私がこの年になって農に惹かれるのは、命の元である食べ物を土と光と水があれば育てられるという、安心感に他ならないと思うのです。命を紡いでゆく連鎖感覚。生と死の循環感覚。
あまりにも体が都市化して、潤いのある体を見失っているという(私自身が)気がしてならないのです。自分で自分を取り戻そうとしているのかもしれません。
食べものがある安心感が、ことのほかに私には重要です。母は寡婦となってからの数十年、ささやかな菜園場でいつも土いじりをしていますが、まさに地に足がついた暮らしをしています。

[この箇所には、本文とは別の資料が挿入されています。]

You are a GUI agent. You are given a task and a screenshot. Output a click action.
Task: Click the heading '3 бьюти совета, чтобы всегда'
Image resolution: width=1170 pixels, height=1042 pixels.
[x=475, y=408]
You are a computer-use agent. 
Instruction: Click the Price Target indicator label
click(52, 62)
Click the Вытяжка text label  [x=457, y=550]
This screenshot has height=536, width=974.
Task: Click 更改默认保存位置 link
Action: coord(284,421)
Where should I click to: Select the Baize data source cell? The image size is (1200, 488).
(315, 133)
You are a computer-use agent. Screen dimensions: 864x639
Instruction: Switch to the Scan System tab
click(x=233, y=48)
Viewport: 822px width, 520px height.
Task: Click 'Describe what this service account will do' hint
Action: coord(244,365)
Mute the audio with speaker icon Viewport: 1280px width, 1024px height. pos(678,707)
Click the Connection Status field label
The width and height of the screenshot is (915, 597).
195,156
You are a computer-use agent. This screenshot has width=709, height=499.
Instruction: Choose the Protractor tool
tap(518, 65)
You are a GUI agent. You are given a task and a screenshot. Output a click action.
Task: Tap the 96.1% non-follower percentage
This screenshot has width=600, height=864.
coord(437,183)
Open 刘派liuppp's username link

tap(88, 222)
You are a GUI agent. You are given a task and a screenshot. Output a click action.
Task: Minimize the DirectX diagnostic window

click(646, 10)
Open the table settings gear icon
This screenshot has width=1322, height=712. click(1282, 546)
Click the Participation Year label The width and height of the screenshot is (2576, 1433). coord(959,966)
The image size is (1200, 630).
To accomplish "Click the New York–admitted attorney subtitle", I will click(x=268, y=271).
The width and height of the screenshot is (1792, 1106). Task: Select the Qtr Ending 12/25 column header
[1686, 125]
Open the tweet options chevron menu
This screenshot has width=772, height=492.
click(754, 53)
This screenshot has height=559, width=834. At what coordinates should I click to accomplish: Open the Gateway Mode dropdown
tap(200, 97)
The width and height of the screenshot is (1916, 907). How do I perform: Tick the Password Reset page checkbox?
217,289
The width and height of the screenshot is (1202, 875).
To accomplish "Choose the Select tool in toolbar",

私は身近に晩年の過ごし方のお手本がいることのありがたさを思います。母が元気な間いろんな話をしておこうと最近つくずく思います。
実の父母とは、あまりにも話をする時間が少なかった ことを私は後悔しているからです。いま、ネギの皮をむいたりしながら母と過ごす時間を私は大切にしています。
話は変わり、世界を震撼とさせる、ニュースが飛び交います。感性の堕落なのかもしれないのですが 真実はいかんともしがたく、私の住む世界とは遠いところ、という現実的無力感が私を襲います。画像ひとつで、世界の人たちは(私も)その影響下から逃れられません。
特に、9・11以降、世界の見方はささやかに私の中でも大きな変化が起きました。 のほほんとは生きていられない時代がやってきたという認識です。イスラーム世界の限りなく複雑な歴史と文化。
別世界ではあれガソリン車を運転しながら中東の果ての国々の、世界を巻き込む大問題は、身近に私たちの暮らしと結びついています。無関心ではいられませんが、無知の自覚の前には軽はずみな言動をする気になれないのです。
何か事が勃発したら、日本も巻き込まれ、あっという間に瓦解してしまいかねないほどに恐ろしい世界がやってくることを暗示しています。
私たちはいざとなったらそういう世界に投げ込まれてしまいかねない、という冷厳な事実のなかの平和を享受している、といった認識が私には在ります。